>>

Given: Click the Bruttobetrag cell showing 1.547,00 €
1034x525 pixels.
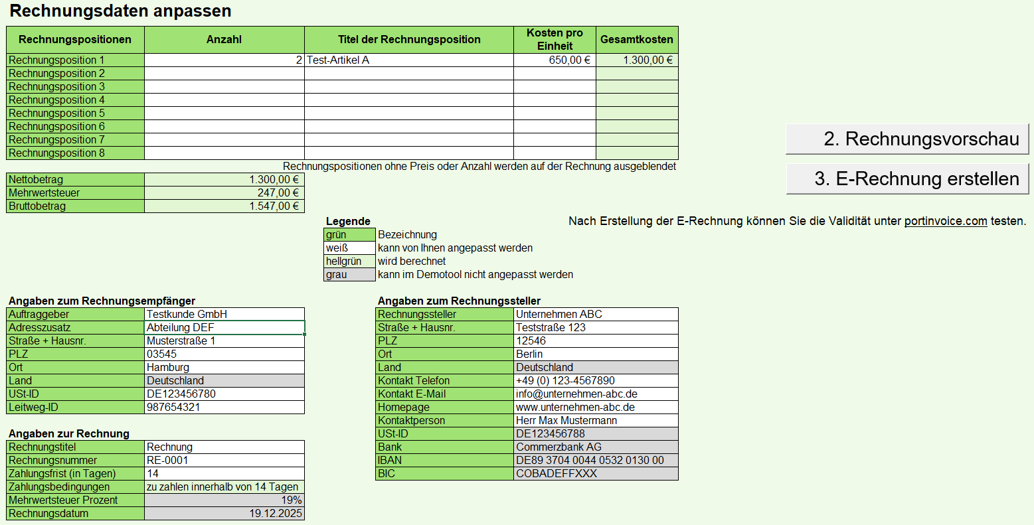Looking at the screenshot, I should tap(224, 205).
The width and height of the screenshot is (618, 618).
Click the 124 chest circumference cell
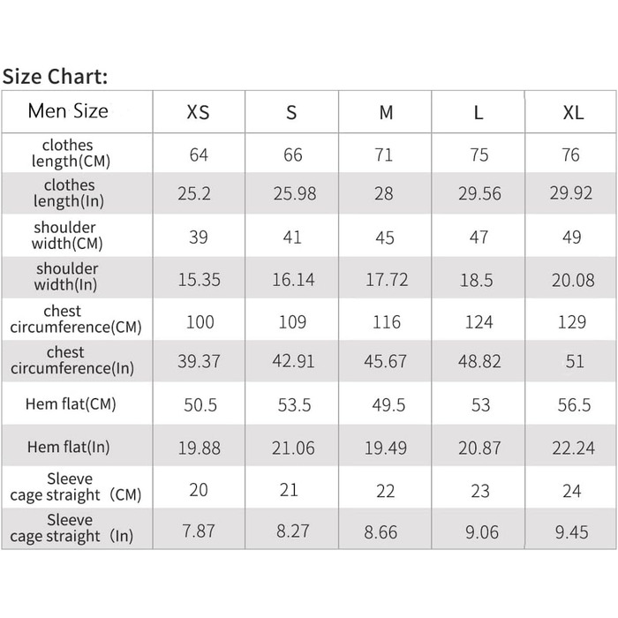[479, 321]
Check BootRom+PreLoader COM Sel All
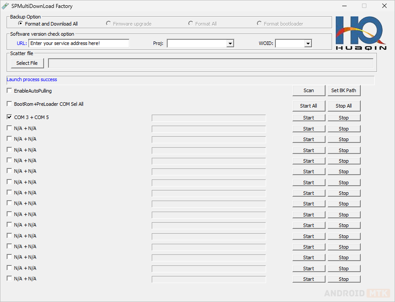Screen dimensions: 395x302 coord(10,104)
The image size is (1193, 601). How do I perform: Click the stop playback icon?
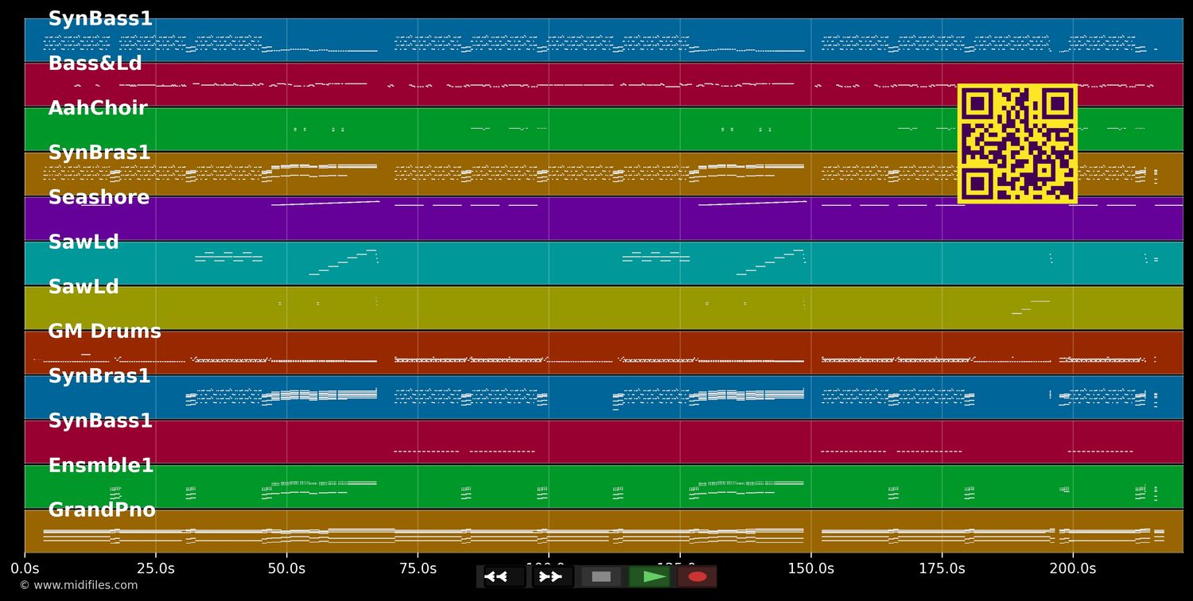point(601,576)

<<

## Exercise aim
If the data includes images, skip them and copy every line exactly.

## Response to this task
Given: Click the Bruttobetrag cell showing 1.547,00 €
1034x525 pixels.
Looking at the screenshot, I should tap(224, 205).
The width and height of the screenshot is (618, 618).
Click the 124 chest circumference cell
[479, 321]
Check BootRom+PreLoader COM Sel All
Screen dimensions: 395x302 coord(10,104)
The image size is (1193, 601). How do I perform: Click the stop playback icon?
point(601,576)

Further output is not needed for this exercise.